If you did communicate and are now not doing what you said you would do, you risk destroying the trust you created. The more dramatic the shift in approach, the harder it will be for clients to accept. You better have an easily digestible rationale, defensible through evidence, for such a change.
Both saying what you will do and doing what you said you are going to do is an important first step toward the process of financial planning as a discipline.
This past downturn, we also strove to communicate regularly about the downturn through articles here on our website.
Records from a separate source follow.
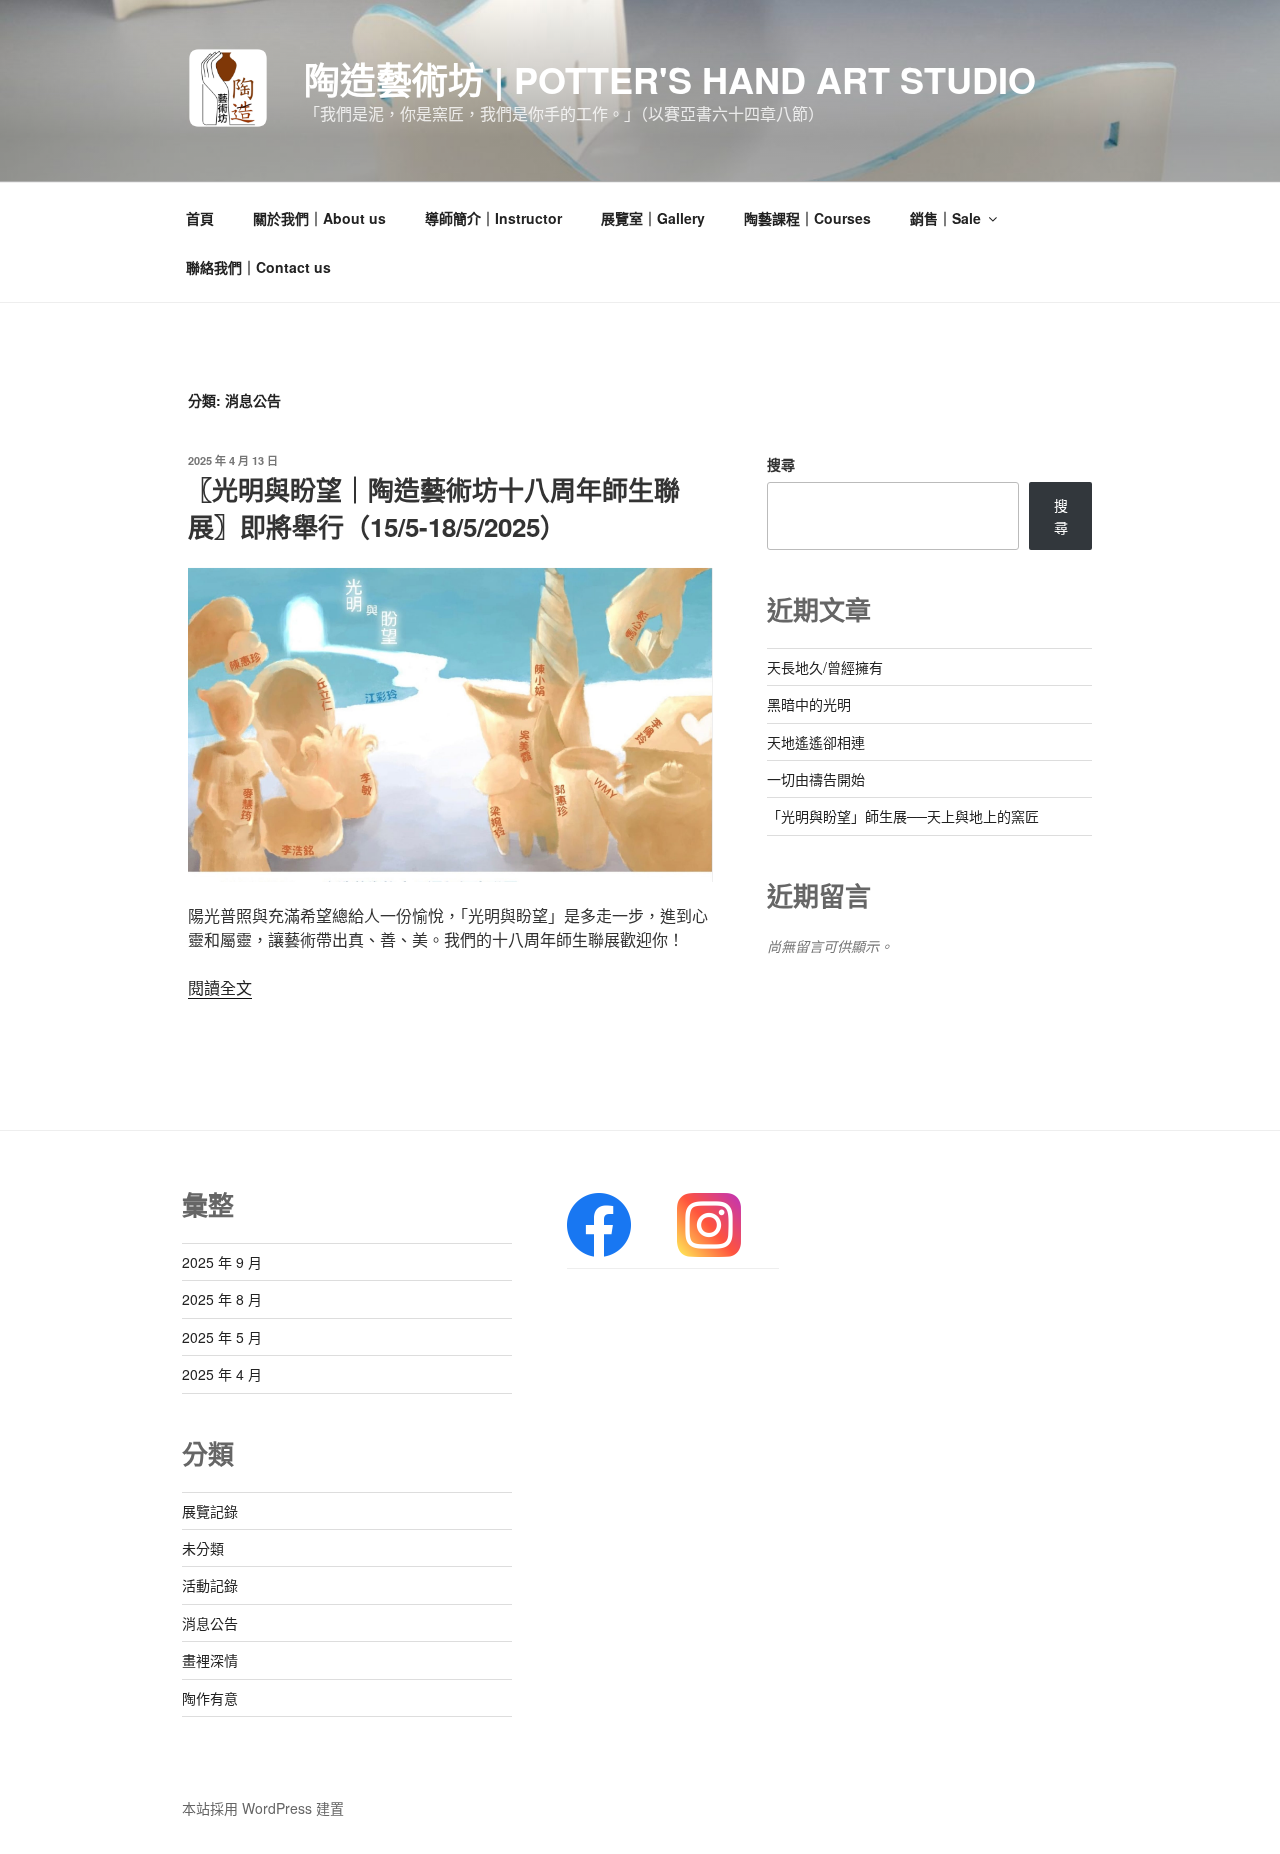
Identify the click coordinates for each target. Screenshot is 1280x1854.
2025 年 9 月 (222, 1262)
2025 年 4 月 (222, 1374)
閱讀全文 (220, 987)
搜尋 (781, 464)
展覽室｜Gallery (653, 218)
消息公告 (210, 1623)
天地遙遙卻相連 (816, 742)
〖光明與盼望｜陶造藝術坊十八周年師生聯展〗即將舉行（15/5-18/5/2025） (433, 507)
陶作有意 (210, 1698)
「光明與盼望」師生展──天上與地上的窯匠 (903, 816)
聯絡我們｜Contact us (258, 267)
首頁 (200, 218)
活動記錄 (210, 1585)
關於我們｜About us (319, 218)
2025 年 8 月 (222, 1299)
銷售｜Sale (945, 218)
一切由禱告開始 (816, 779)
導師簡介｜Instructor (493, 218)
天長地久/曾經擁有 (825, 667)
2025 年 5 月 (222, 1337)
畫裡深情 (210, 1660)
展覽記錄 (210, 1511)
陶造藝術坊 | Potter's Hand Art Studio (670, 79)
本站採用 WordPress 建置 (263, 1808)
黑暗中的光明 (809, 704)
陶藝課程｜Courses (807, 218)
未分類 (203, 1548)
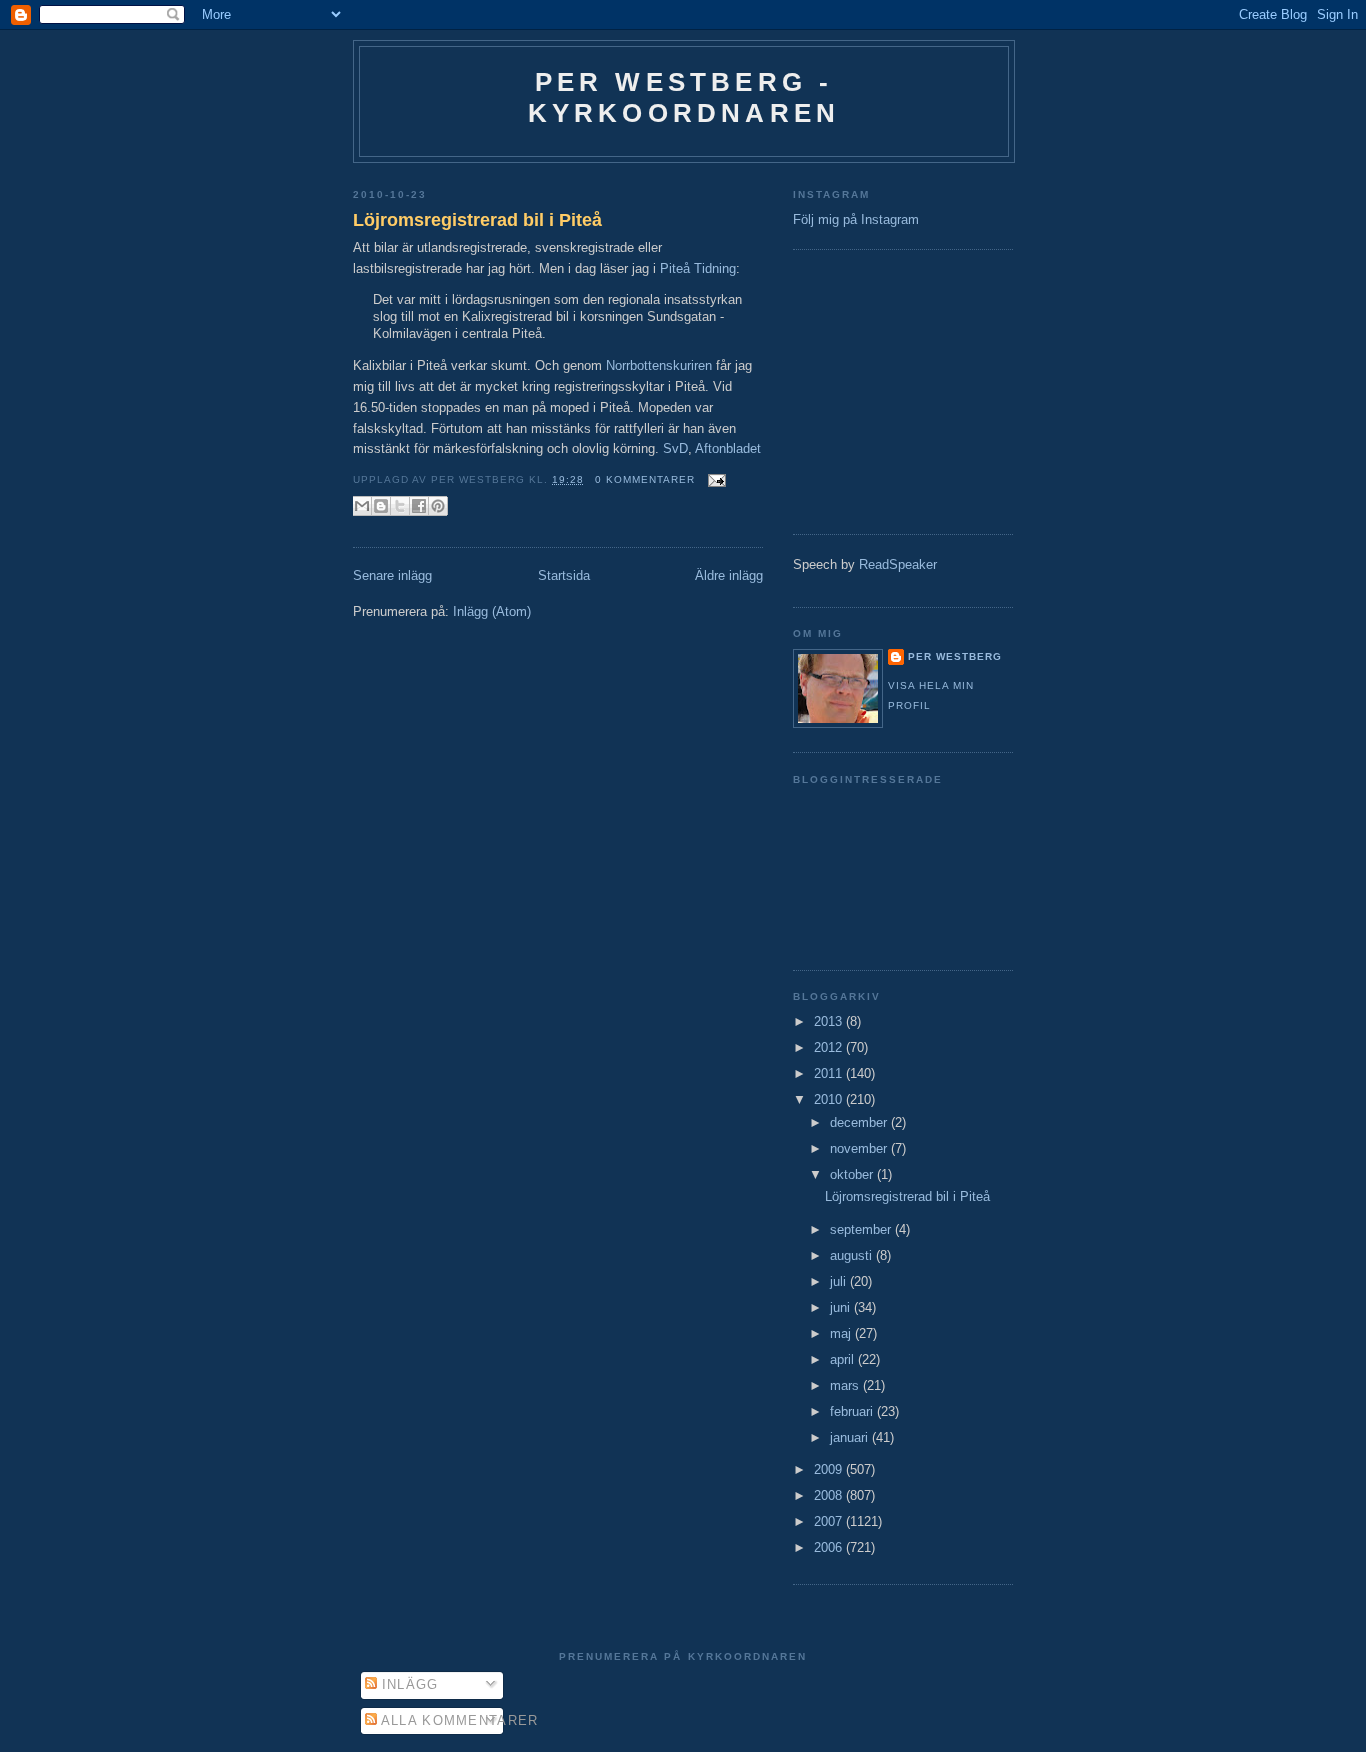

Our publication cycle is normally several weeks from first draft to publication. During that time, an article goes through editing, compliance, and image selection. The process is intended to eliminate typos and produce higher quality articles. Some articles are considered unworthy of publication even after several revisions.
Writing is hard work, but it is important work.
But during the 2020 COVID Bear Market, we prioritized our new articles in order to get information onto our website in a timely way. We announced tax revisions as quickly as possible. We pulled up relevant TBT (Throwback Thursday) articles. The articles “Markets are Down? Time to Rebalance!” and “Roth Conversions are More Valuable During Bear Markets” were published around the bottom of the market. The article “The Lower The Market Falls The More Important It Is To Stay Invested” was written and edited in the ten days between gathering the data through 3/20 and its publication on 3/30.
Using our website to communicate to clients helped us reassure our clients and readers that these were normal market movements even if the situation was unique and novel. We were told that this form of communication was both helpful and calming. Here is our publications mapped to this 2020 COVID Bear Market:
Using our publication cycle during this Bear Market was an important part of communicating to clients and reminding them what the plan was, why it was important, and how it was going to be implemented.